We decided to make only Prosecco because we wanted to produce something outstanding. The Martinotti method is ideal to preserve the freshness and aromas of Glera grapes. The result is a cool and palatable wine, with a low alcohol degree. Its scents are floral and fruity, its colour straw-yellow. Then you have its unmistakable perlage: in short, a Prosecco that matches its fame.
Fermentation that is second to none
The secret is all in the large stainless steel pressure tanks, with controlled pressure and temperature levels. This is where the second alcoholic fermentation takes place which is necessary for what is known as second fermentation, a result achieved by adding to basic wine the selected yeasts, with the initial boost provided by sugars.

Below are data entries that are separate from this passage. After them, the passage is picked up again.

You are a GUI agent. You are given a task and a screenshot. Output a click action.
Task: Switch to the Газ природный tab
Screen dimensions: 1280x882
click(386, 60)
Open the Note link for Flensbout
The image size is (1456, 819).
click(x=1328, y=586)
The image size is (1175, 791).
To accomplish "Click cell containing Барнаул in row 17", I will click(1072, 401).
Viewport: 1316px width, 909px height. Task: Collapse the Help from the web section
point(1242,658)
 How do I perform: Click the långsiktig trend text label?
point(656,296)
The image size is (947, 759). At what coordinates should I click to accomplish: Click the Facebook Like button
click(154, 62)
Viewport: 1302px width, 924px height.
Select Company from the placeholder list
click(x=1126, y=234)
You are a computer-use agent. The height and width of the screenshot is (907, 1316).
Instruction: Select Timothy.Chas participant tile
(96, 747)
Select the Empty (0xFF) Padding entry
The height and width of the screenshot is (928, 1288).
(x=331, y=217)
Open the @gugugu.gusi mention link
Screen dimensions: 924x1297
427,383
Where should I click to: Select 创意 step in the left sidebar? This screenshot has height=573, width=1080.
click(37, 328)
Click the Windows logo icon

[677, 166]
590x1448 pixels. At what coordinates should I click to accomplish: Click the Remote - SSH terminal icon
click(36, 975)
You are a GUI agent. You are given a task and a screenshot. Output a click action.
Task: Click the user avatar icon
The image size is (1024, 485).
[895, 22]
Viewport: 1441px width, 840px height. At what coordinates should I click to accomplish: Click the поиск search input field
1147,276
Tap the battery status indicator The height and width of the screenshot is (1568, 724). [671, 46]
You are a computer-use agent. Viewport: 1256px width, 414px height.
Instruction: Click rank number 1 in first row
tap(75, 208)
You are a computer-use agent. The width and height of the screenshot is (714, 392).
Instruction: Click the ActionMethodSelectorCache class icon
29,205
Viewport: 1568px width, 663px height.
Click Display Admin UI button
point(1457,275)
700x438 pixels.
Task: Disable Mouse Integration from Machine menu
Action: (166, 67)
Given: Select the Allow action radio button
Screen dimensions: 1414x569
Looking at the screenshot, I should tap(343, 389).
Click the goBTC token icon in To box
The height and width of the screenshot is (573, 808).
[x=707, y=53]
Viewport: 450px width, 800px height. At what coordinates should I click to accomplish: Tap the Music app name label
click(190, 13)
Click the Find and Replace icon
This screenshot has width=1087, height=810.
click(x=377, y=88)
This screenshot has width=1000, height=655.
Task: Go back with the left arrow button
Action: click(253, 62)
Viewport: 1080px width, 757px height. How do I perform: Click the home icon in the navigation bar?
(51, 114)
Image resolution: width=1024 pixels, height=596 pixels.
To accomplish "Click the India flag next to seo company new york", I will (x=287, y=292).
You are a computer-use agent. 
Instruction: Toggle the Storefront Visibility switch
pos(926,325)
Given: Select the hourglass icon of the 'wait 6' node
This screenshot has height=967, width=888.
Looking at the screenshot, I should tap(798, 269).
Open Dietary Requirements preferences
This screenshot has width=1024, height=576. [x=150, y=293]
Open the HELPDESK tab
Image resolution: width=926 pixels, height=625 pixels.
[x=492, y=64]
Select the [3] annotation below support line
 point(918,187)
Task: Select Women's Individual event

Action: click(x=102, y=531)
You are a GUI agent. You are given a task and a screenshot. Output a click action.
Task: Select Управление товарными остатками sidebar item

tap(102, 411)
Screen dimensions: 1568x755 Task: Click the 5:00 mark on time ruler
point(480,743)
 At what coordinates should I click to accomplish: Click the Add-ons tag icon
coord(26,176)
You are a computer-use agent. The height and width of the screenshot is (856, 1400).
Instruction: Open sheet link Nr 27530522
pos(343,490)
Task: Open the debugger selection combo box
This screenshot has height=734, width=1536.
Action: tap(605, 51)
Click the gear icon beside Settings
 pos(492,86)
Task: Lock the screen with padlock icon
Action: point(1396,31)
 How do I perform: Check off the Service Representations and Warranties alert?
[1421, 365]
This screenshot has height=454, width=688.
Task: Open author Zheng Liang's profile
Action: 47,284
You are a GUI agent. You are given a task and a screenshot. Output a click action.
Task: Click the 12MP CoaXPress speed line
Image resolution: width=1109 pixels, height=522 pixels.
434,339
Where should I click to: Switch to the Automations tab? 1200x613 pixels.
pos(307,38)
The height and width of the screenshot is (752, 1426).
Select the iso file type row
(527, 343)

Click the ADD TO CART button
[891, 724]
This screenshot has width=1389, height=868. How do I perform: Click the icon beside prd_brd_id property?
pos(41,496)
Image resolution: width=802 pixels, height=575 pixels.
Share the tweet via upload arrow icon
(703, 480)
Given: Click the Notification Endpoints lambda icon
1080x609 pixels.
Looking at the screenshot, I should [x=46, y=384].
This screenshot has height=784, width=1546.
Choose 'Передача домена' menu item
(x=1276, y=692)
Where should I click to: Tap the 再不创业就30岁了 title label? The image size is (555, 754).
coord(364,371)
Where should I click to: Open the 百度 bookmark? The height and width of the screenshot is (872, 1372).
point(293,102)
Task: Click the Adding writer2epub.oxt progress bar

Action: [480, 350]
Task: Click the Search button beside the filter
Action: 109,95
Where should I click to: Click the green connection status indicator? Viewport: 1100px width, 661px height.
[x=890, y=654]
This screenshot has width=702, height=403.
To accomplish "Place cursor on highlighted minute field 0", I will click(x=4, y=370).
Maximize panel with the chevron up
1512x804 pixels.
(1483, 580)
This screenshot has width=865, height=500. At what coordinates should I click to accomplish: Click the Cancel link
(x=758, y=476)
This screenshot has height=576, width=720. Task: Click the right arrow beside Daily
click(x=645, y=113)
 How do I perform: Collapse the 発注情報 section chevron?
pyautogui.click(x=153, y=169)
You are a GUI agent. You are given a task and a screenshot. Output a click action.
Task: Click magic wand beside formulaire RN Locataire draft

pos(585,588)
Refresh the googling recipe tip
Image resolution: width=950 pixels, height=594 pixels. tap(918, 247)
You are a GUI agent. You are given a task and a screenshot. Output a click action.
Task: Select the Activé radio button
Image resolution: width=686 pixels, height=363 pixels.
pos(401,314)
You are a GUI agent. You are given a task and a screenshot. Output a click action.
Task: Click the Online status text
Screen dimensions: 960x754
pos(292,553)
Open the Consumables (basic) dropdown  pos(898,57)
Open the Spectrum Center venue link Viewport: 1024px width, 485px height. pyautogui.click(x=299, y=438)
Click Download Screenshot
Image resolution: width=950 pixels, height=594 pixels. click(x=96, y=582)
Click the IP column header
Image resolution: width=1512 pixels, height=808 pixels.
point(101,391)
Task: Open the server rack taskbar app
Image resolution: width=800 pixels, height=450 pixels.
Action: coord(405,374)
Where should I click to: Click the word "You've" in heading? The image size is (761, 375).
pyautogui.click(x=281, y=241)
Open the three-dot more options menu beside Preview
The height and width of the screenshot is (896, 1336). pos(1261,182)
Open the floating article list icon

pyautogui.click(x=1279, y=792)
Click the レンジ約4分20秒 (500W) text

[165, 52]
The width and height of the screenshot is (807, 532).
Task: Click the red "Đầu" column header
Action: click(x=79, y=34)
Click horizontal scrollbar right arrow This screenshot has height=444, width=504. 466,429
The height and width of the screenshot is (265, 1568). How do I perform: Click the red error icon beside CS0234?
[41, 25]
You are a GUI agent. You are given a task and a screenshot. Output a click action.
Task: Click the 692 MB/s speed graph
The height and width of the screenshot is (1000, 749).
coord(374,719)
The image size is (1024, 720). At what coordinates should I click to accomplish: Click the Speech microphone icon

The pressure tanks are where carbon dioxide is formed, which only comes out of them with the wine. It takes at least 30 days for the carbon dioxide to create a stable bond with the wine, and for bubbles not to disappear as soon as the cork goes “pop”!
An idea that made history
Asti, 1895: to start producing Moscato Champagne, Federico Martinotti invented and patented his own spumante making method, easier and less expensive than its French “cousin”, known as the Traditional method. It was a ground-breaking idea: having wine refermentation in large stainless steel tanks instead than in a bottle. A few years later, it was Charmat who complemented Martinotti’s project, by engineering the method so that it could be used for industrial production. The rest is history, with the development of spumante-making techniques, and the Martinotti-Charmat method officially becoming known, by one and all, as the Italian method.